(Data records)
= Beginning of Section =
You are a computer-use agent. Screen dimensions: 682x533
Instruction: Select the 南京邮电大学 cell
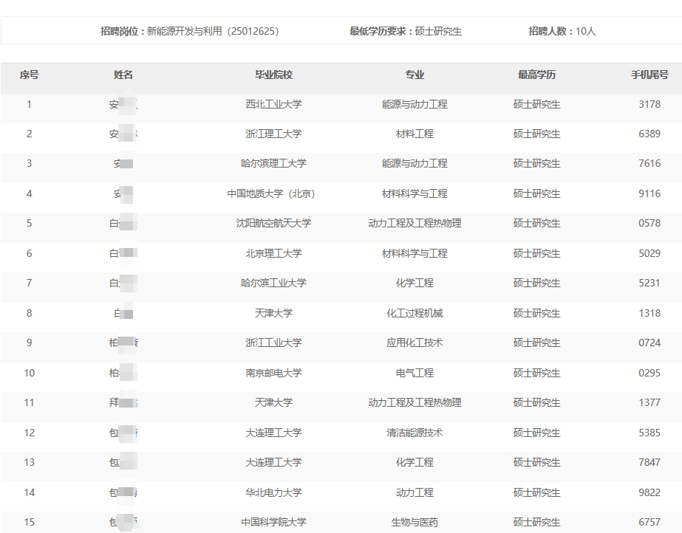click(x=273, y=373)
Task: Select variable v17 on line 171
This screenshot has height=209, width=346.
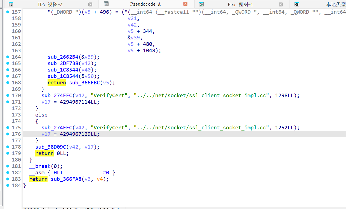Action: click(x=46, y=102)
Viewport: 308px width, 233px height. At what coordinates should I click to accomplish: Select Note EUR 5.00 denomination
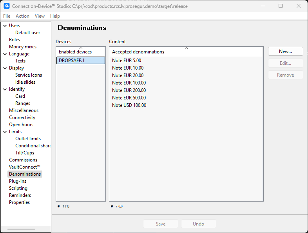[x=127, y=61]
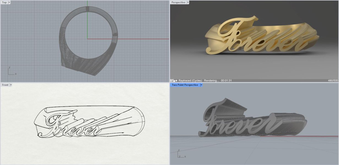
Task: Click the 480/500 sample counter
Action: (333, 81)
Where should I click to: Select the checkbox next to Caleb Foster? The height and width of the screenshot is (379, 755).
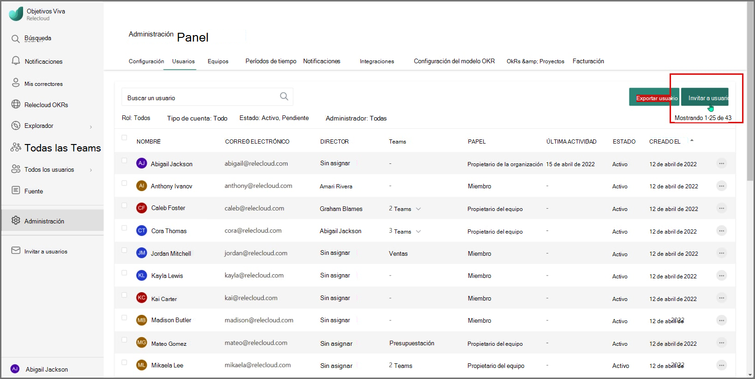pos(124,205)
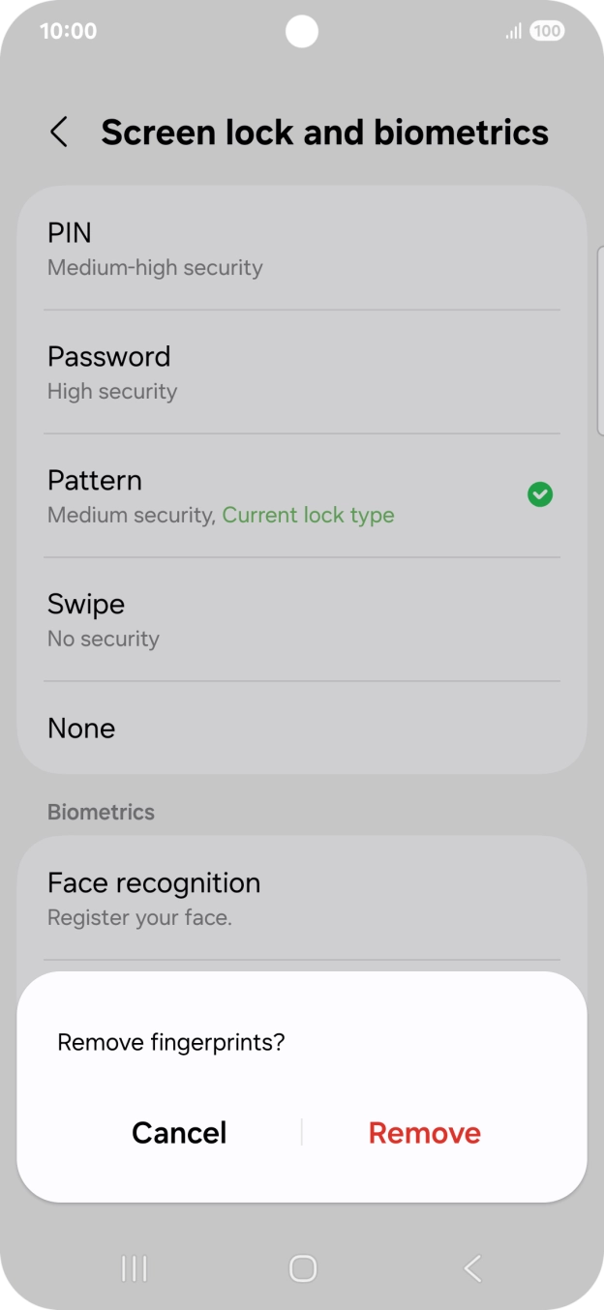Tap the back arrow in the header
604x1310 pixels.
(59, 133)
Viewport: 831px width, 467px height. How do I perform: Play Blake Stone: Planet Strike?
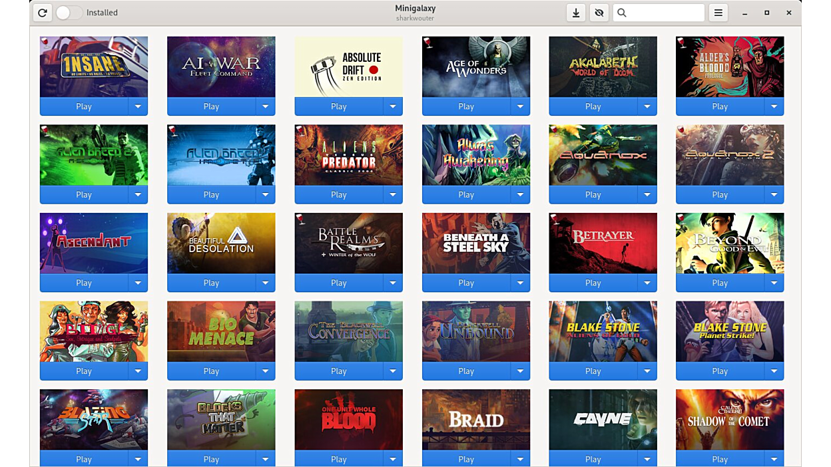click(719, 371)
= End of Section =
TASK DESCRIPTION
Omit the pictures; set down each record exactly.

RESULT BELOW
You are a computer-use agent. Screen dimensions: 682x533
Instruction: Select the 南京邮电大学 cell
click(x=273, y=373)
Task: Select variable v17 on line 171
This screenshot has height=209, width=346.
Action: click(x=46, y=102)
Viewport: 308px width, 233px height. At what coordinates should I click to accomplish: Select Note EUR 5.00 denomination
[x=127, y=61]
Task: Click the 480/500 sample counter
Action: (333, 81)
Where should I click to: Select the checkbox next to Caleb Foster? The height and width of the screenshot is (379, 755).
pos(124,205)
Tap the back arrow in the header
604x1310 pixels.
(59, 133)
Viewport: 831px width, 467px height. How do I perform: Play Blake Stone: Planet Strike?
click(719, 371)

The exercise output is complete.